Shadow War: A Tom Locke Novel
Sean McFate and Bret Witter
When I say I was not disappointed, I must emphasize that this is very definitely a book of its genre, that is, the high-octane spy thriller. There’s not a lot of deep introspection or elegant, polished prose: instead what we get are in-depth descriptions of clothes, cars, and weapons. Lots and lots of weapons. If you know what a SAW is (I admit my knowledge is pretty sketchy, but I don’t think you use it for cutting wood) or have deep feelings about Berettas, then you’ll probably get lots out of this book, maybe more than I did, since the differences between SA-80s, AKs, and M-4s are meaningless to me.
That being said, I trust the author’s knowledge on that particular topic, since he was, after all, a mercenary himself, a title the main character has the decency to own up to, at least inside his own head, since he can’t really go around admitting to everyone what it is he does. There’s a fair amount about the lonely nobility of the mercenary profession, which works really as a trope in fiction and actually makes for quite a compelling read. I myself am rather less sanguine about the potential of mercenaries to do good in the world than the characters are, but I’m perfectly happy to read about them and the action is cleverly developed, with lots of cutting back and forth between different and competing points of view. Furthermore, while there are plenty of cliches here, I have to give the authors props for including an unusually interesting and well-rounded female lead, who manages to get off some of the best zingers in the book, such as when she looks at the bookshelf of a young CIA operative and notes that he has the typical reading collection of his type, which includes absolutely zero books by women, unless that woman is Margaret Thatcher. That kind of cutting insight is part of what makes this particular book worth reading, out of all the spy thrillers there are out there to choose from.

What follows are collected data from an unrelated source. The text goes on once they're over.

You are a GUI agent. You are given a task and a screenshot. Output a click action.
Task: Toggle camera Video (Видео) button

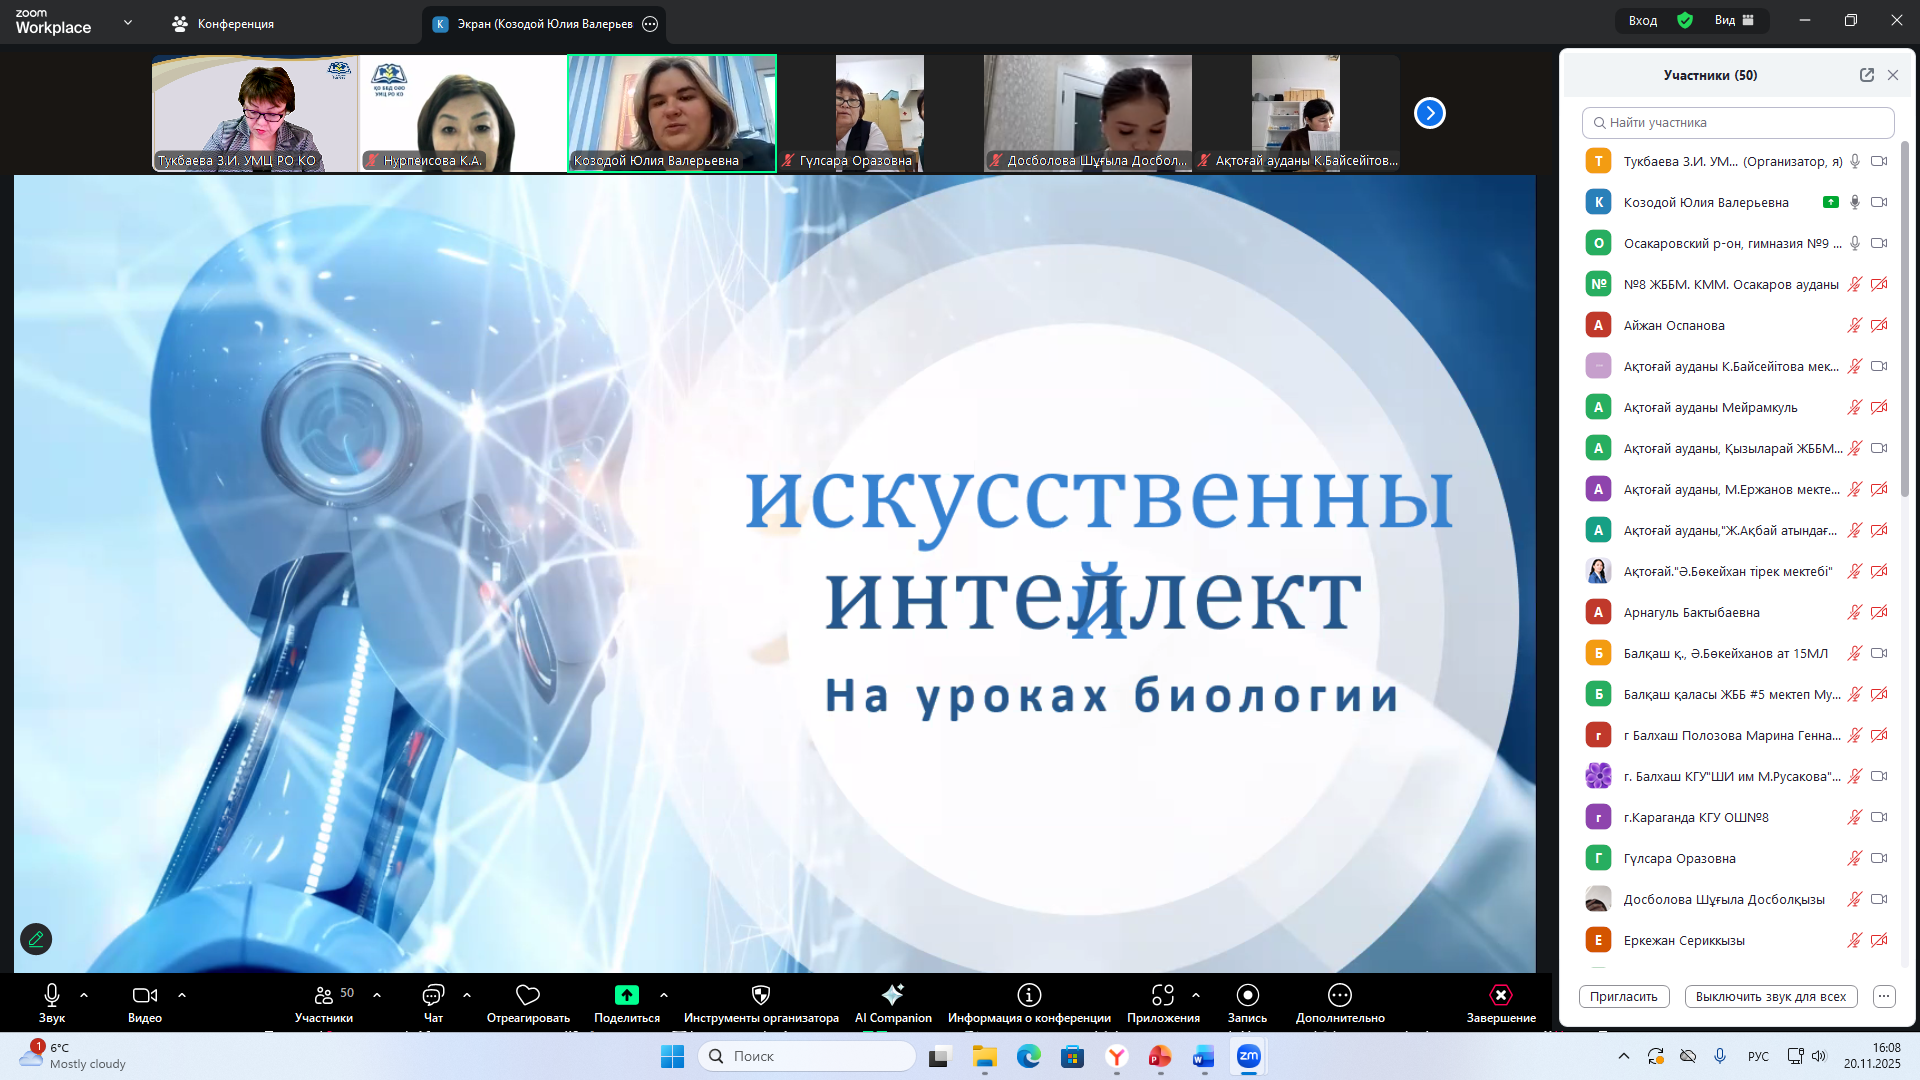tap(144, 995)
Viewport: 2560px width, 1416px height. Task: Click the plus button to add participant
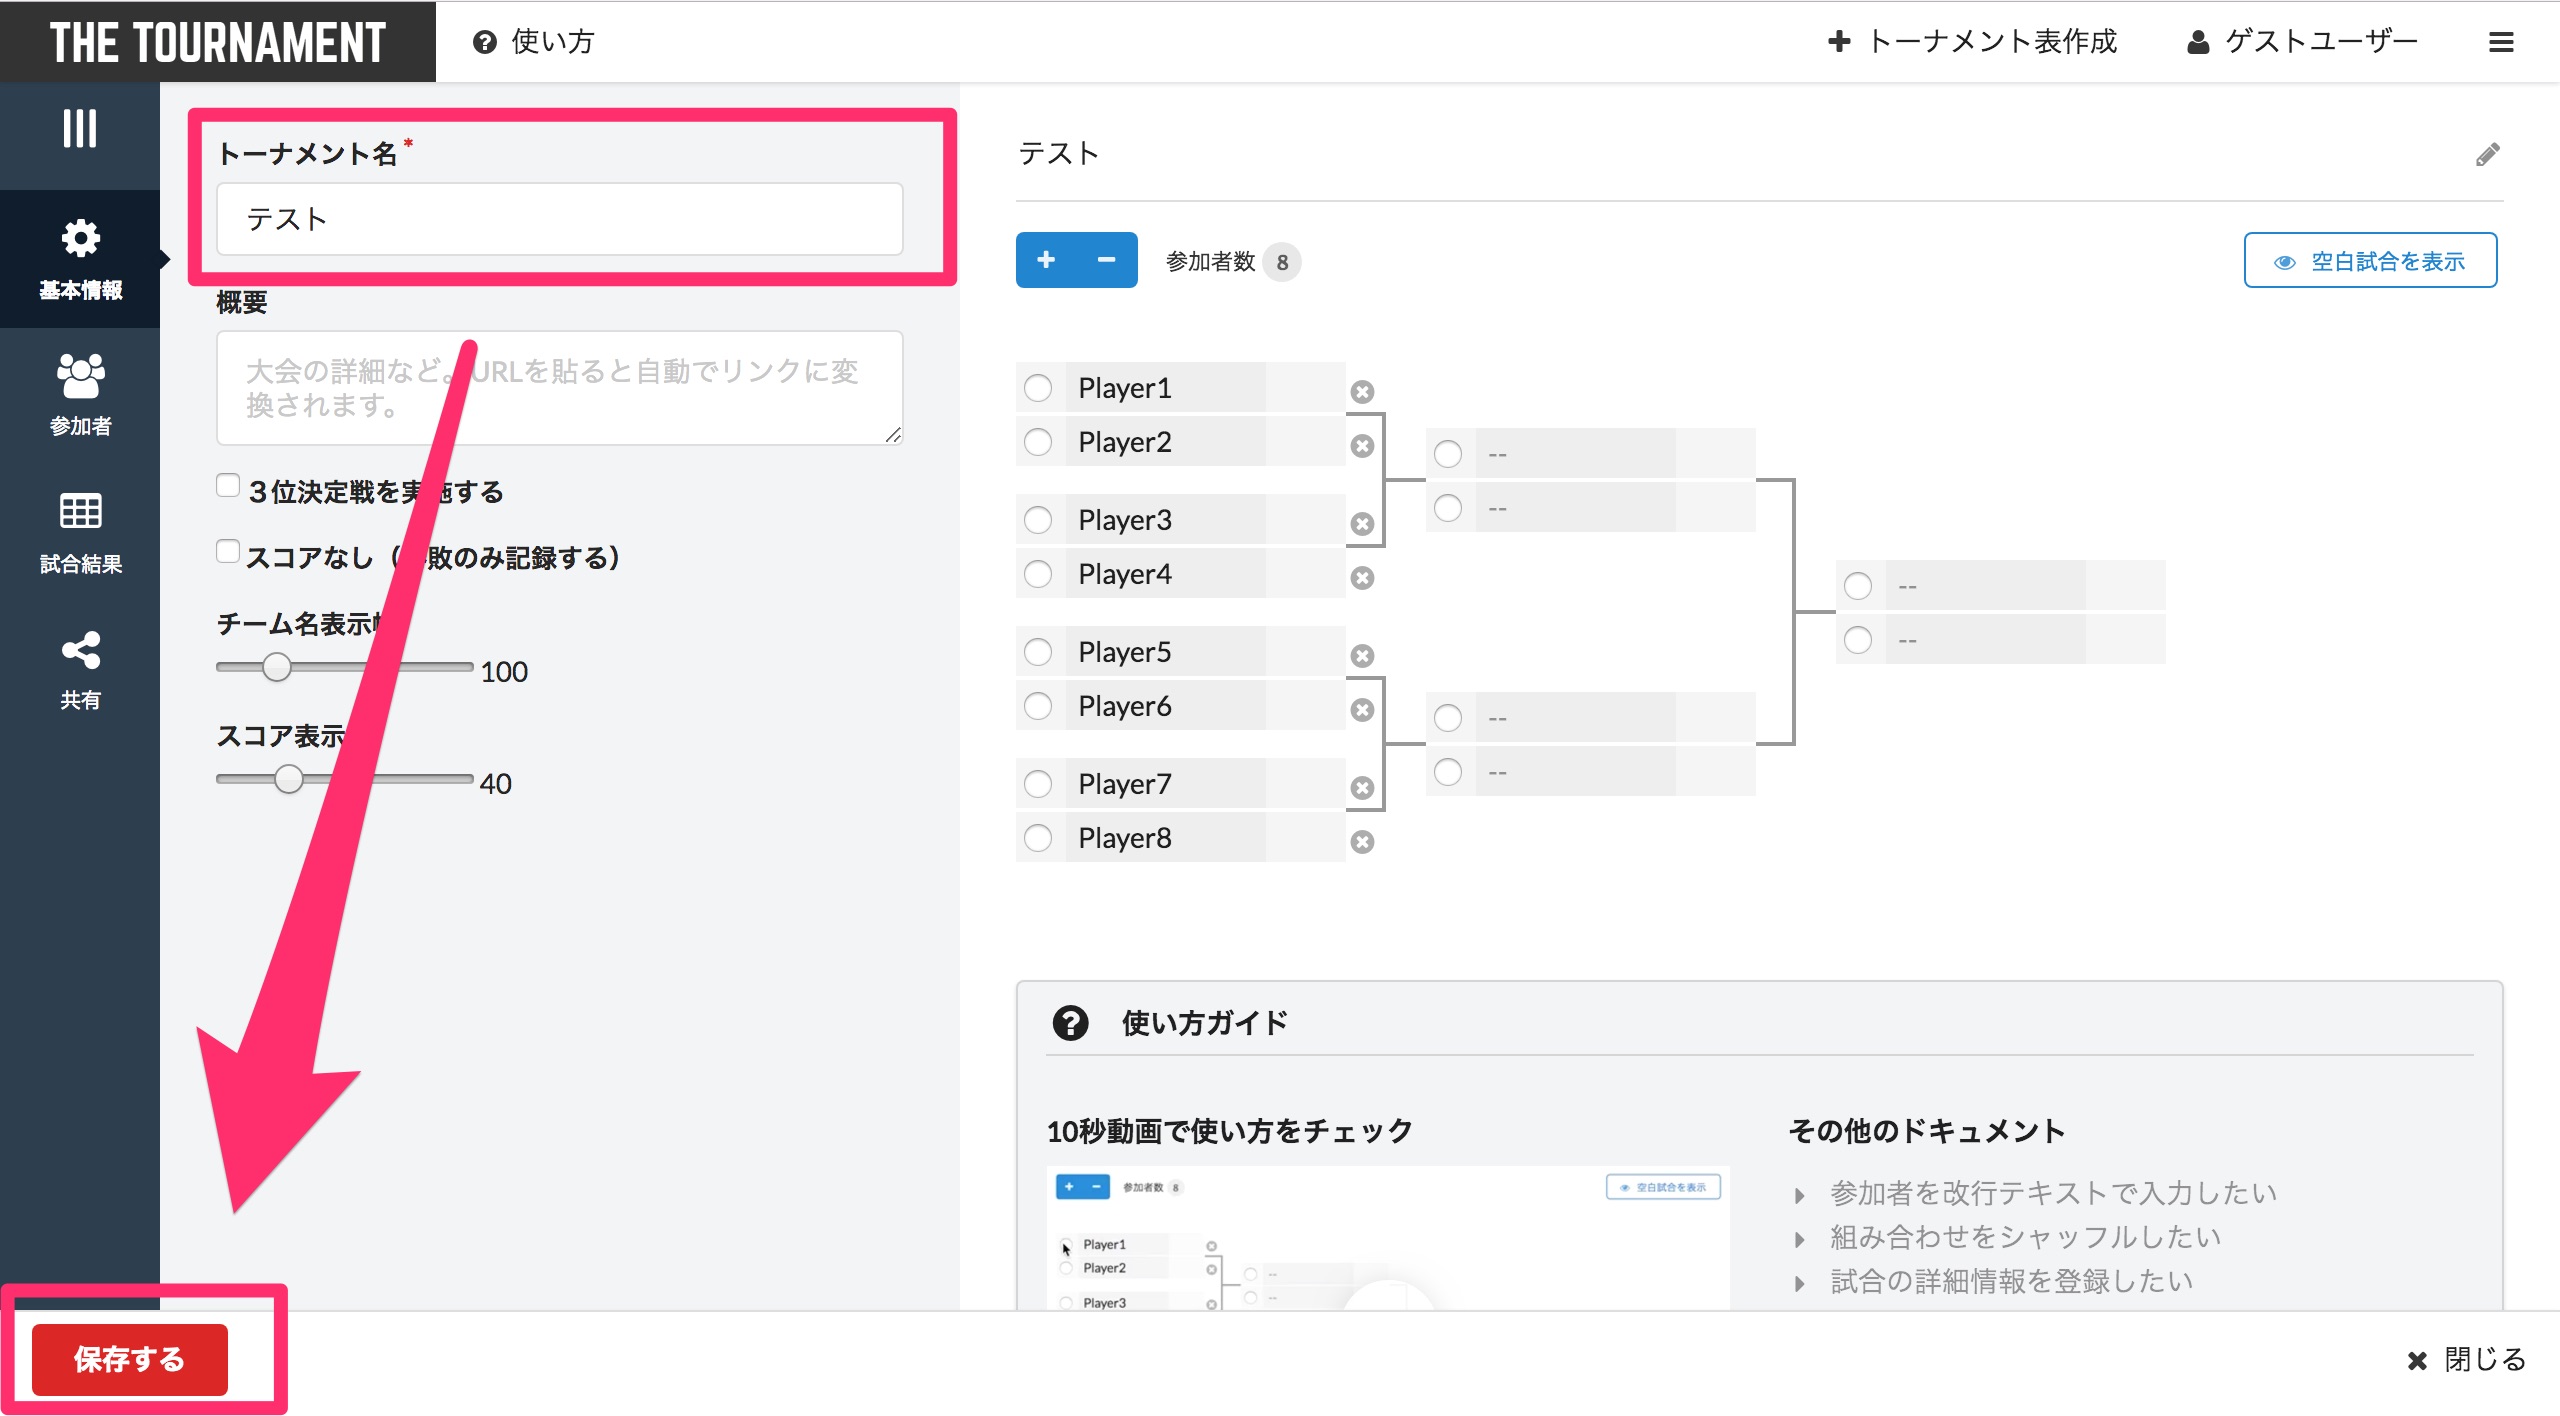[x=1046, y=260]
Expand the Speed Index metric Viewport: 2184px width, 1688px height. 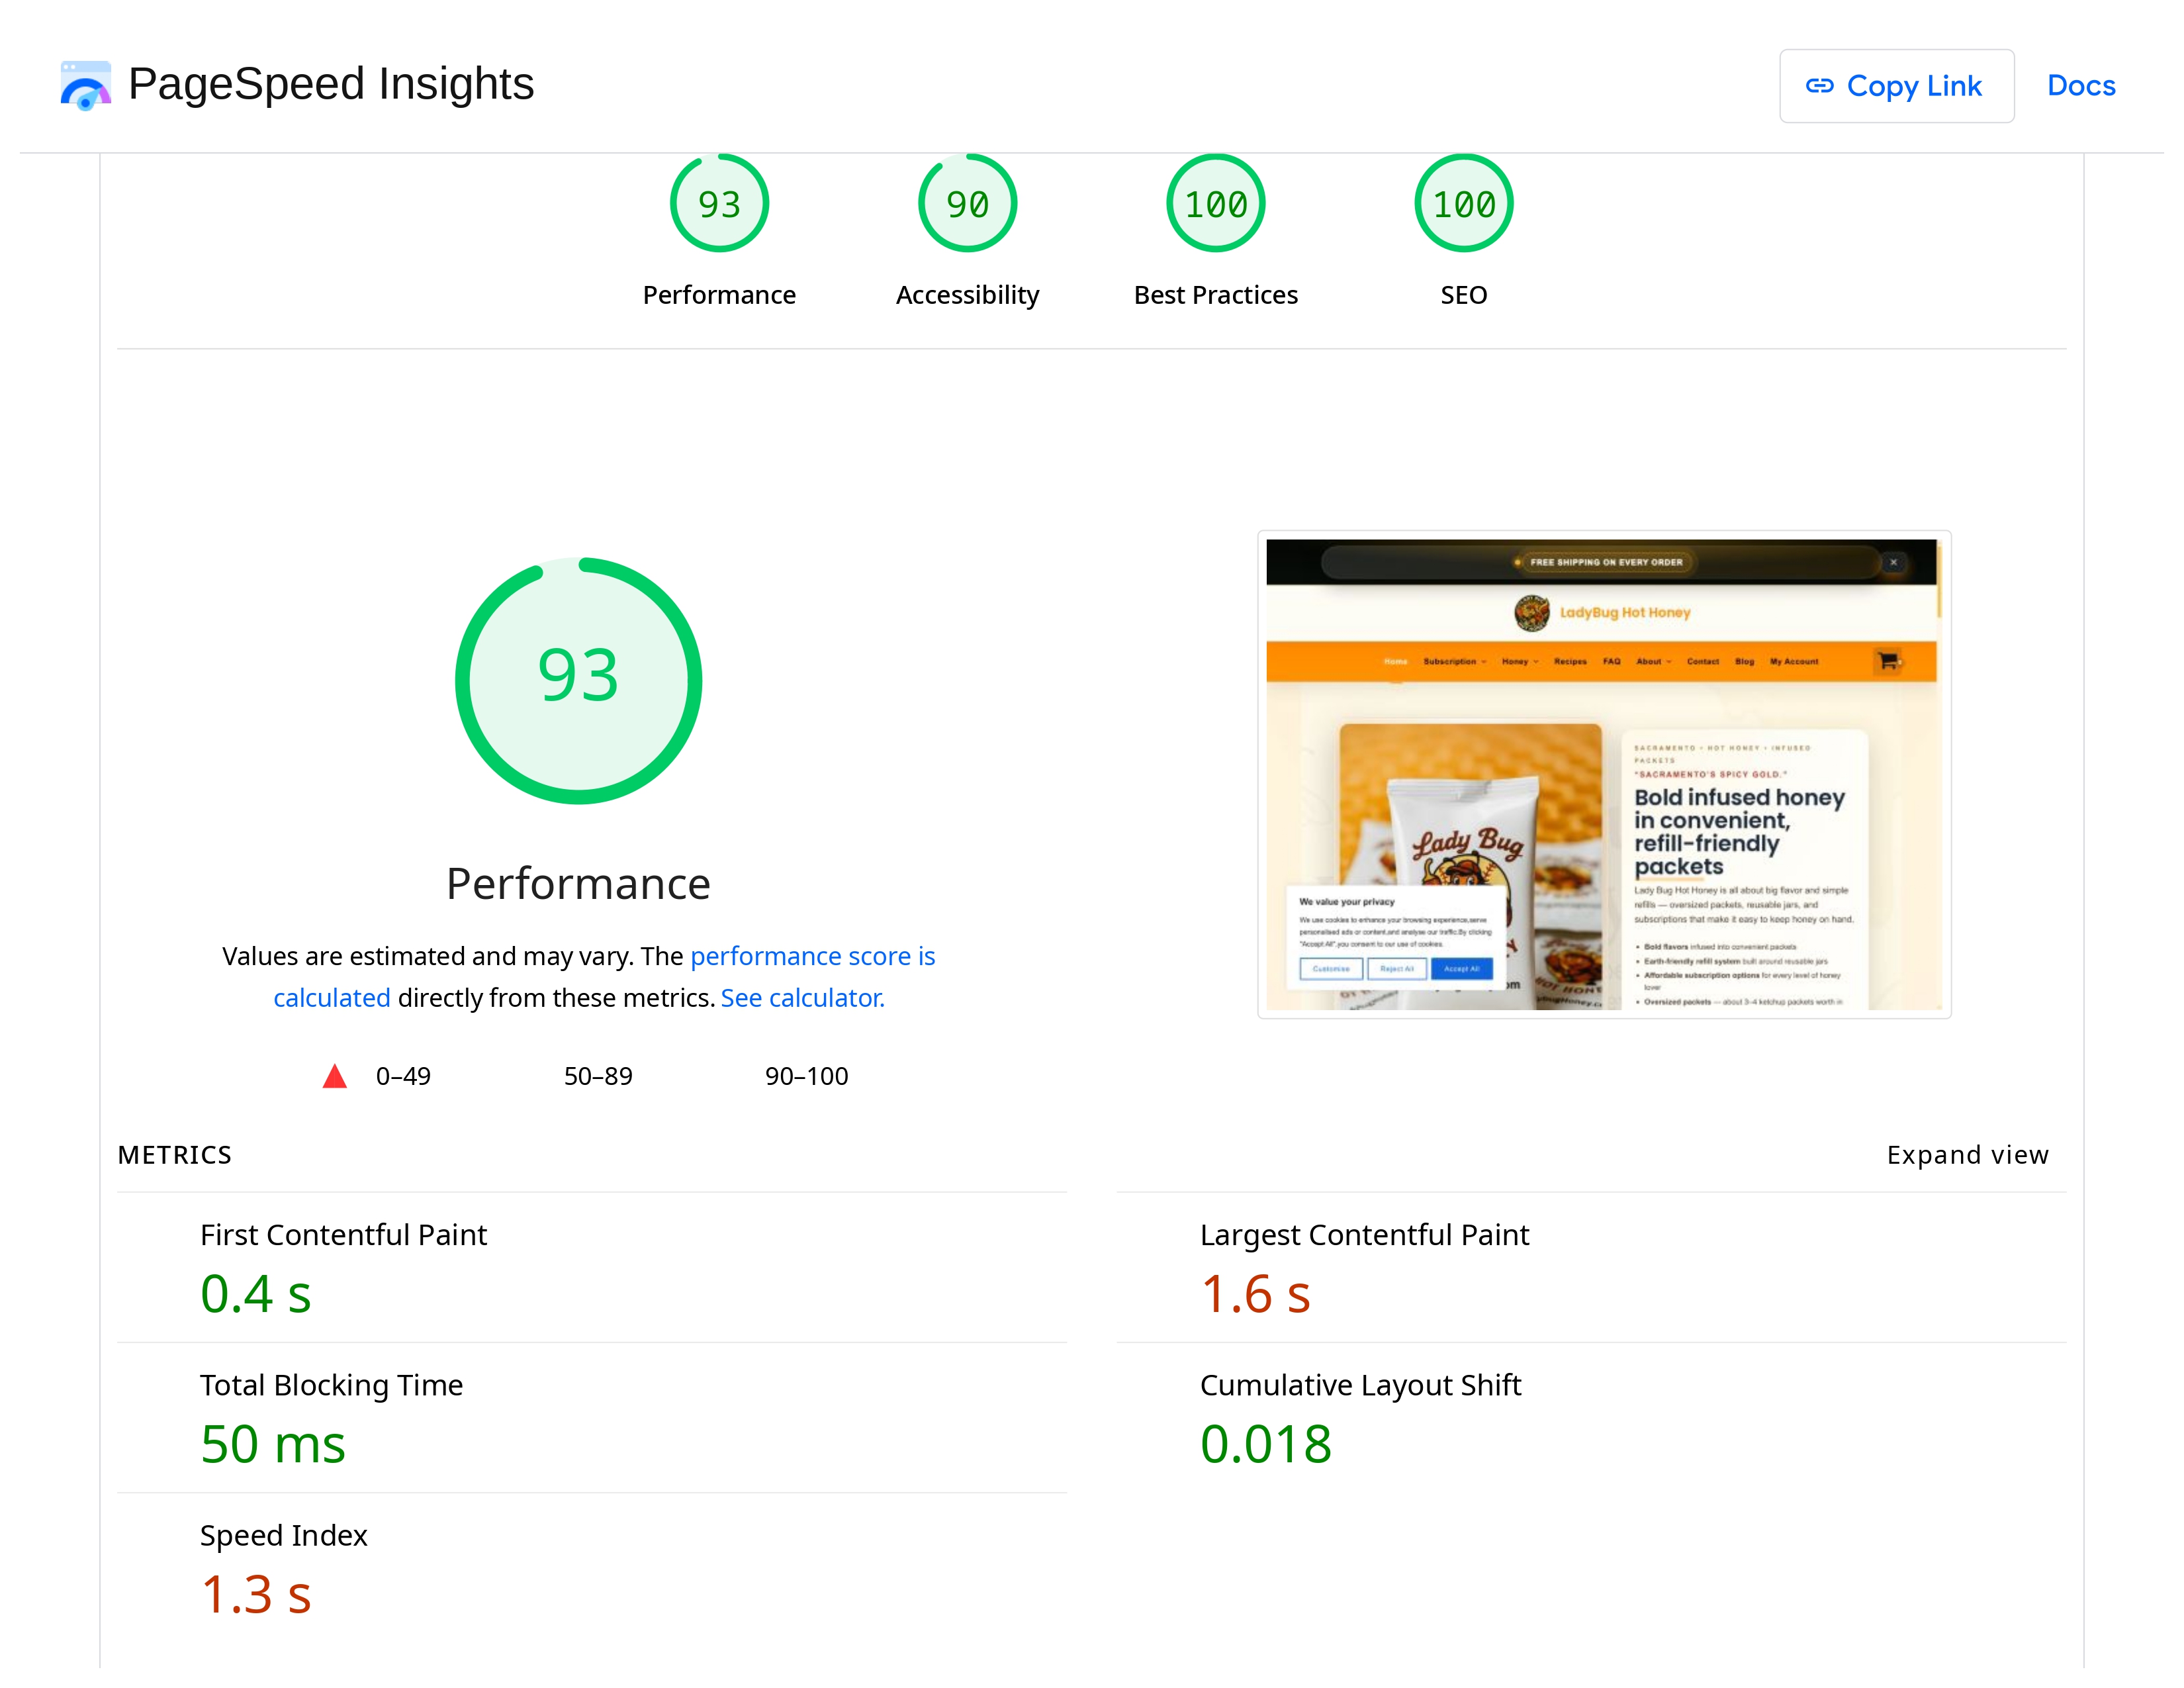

The book is set during the current conflict in Ukraine, which makes it highly topical. The Russians are unabashedly evil and the enemy to be defeated as part of the modern Great Game, something the author, once again, at least has the decency to admit to straight out, while the anti-Russian Ukrainians are the good guys, and with nary a swastika or wolfsangel in sight. The ending is sufficiently explosive, and sets up the possibility for a fun series.
I was reading this book at the same time as I was reading some more American “literary” fiction, also about war, and simultaneously reading some Russian war prose, which allowed me to contemplate some interesting comparisons. Why are these kinds of genre fiction novels so compelling? I, presumably, am one of the more sophisticated readers out there, what with my PhD in literature and all, and I roll my eyes when I read stuff like this, but I…can’t…stop…reading…it. It’s great! It sucks you in! You really care about the characters! While a lot of the current American “literary” fiction leaves a lot of readers (like me) cold. The Russian stuff is of course excellent, and far superior (not that I’m biased or anything). Why is that? Because, I’ve decided, genre writers (and Russian authors) aren’t afraid to deploy things like archetypes and heroic, mythological story cycles, and that’s what our subconscious is looking for. The consciously composed literary fiction that deliberately eschews all that is never going to be as compelling as something like Twilight–or this–that just jumps straight in and starts dealing out archetypes right and left.
So, to sum up, if you’re looking for a highly topical, high-action thriller written by someone who’s actually experienced at least some of the things he’s writing about, this book will probably do right by you. You may need to detox from the testosterone and American jingoism afterwards, but that’s just a risk you take when you plunge into the genre.